WHAT NEEDS TO BE DONE: All entries below are to be returned in full, exactly as they stand.

(DATA PROVIDED)

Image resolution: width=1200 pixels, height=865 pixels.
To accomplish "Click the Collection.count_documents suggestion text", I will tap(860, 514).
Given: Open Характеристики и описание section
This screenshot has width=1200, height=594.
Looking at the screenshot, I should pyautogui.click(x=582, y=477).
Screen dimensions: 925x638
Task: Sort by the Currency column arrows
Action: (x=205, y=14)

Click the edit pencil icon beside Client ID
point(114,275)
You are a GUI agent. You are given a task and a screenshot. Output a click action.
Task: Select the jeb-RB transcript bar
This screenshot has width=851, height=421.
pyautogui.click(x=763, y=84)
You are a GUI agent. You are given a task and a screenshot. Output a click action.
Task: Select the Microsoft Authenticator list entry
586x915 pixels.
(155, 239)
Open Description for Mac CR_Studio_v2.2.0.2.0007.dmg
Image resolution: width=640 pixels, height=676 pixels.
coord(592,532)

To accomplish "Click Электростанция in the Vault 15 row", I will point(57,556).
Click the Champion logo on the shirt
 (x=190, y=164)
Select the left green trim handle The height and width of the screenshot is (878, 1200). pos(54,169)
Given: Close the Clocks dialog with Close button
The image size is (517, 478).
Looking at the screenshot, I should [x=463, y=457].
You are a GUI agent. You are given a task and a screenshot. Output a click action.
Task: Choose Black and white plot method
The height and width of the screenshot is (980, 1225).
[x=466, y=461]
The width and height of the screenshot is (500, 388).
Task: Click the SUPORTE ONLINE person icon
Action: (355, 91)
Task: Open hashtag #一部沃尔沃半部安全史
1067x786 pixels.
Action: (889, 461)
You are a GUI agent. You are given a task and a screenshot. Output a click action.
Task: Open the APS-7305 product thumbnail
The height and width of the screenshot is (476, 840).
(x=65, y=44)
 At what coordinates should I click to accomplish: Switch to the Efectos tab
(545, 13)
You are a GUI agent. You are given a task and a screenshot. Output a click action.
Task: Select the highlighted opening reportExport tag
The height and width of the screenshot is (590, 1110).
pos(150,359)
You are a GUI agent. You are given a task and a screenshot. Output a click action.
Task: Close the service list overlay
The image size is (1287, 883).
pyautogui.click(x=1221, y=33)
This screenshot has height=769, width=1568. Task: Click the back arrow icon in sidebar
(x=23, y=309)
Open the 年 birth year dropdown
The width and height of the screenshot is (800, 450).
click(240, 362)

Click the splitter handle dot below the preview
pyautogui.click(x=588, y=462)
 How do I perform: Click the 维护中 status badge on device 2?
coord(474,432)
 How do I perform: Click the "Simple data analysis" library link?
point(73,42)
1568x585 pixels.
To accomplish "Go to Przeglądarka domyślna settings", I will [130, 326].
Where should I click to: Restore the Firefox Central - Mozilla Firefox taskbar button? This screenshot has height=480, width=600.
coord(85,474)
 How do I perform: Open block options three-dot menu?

(End DATA PROVIDED)

RESPONSE TO THE TASK:
Image resolution: width=1200 pixels, height=865 pixels.
To accomplish "Click the Collection.count_documents suggestion text", I will tap(860, 514).
Given: Open Характеристики и описание section
This screenshot has width=1200, height=594.
Looking at the screenshot, I should pyautogui.click(x=582, y=477).
Screen dimensions: 925x638
Task: Sort by the Currency column arrows
Action: (x=205, y=14)

Click the edit pencil icon beside Client ID
point(114,275)
You are a GUI agent. You are given a task and a screenshot. Output a click action.
Task: Select the jeb-RB transcript bar
This screenshot has width=851, height=421.
pyautogui.click(x=763, y=84)
You are a GUI agent. You are given a task and a screenshot. Output a click action.
Task: Select the Microsoft Authenticator list entry
586x915 pixels.
(155, 239)
Open Description for Mac CR_Studio_v2.2.0.2.0007.dmg
Image resolution: width=640 pixels, height=676 pixels.
coord(592,532)

To accomplish "Click Электростанция in the Vault 15 row", I will point(57,556).
Click the Champion logo on the shirt
 (x=190, y=164)
Select the left green trim handle The height and width of the screenshot is (878, 1200). pos(54,169)
Given: Close the Clocks dialog with Close button
The image size is (517, 478).
Looking at the screenshot, I should [x=463, y=457].
You are a GUI agent. You are given a task and a screenshot. Output a click action.
Task: Choose Black and white plot method
The height and width of the screenshot is (980, 1225).
[x=466, y=461]
The width and height of the screenshot is (500, 388).
Task: Click the SUPORTE ONLINE person icon
Action: (355, 91)
Task: Open hashtag #一部沃尔沃半部安全史
1067x786 pixels.
Action: (889, 461)
You are a GUI agent. You are given a task and a screenshot. Output a click action.
Task: Open the APS-7305 product thumbnail
The height and width of the screenshot is (476, 840).
(x=65, y=44)
 At what coordinates should I click to accomplish: Switch to the Efectos tab
(545, 13)
You are a GUI agent. You are given a task and a screenshot. Output a click action.
Task: Select the highlighted opening reportExport tag
The height and width of the screenshot is (590, 1110).
pos(150,359)
You are a GUI agent. You are given a task and a screenshot. Output a click action.
Task: Close the service list overlay
The image size is (1287, 883).
pyautogui.click(x=1221, y=33)
This screenshot has height=769, width=1568. Task: Click the back arrow icon in sidebar
(x=23, y=309)
Open the 年 birth year dropdown
The width and height of the screenshot is (800, 450).
click(240, 362)

Click the splitter handle dot below the preview
pyautogui.click(x=588, y=462)
 How do I perform: Click the 维护中 status badge on device 2?
coord(474,432)
 How do I perform: Click the "Simple data analysis" library link?
point(73,42)
1568x585 pixels.
To accomplish "Go to Przeglądarka domyślna settings", I will [130, 326].
Where should I click to: Restore the Firefox Central - Mozilla Firefox taskbar button? This screenshot has height=480, width=600.
coord(85,474)
 How do I perform: Open block options three-dot menu?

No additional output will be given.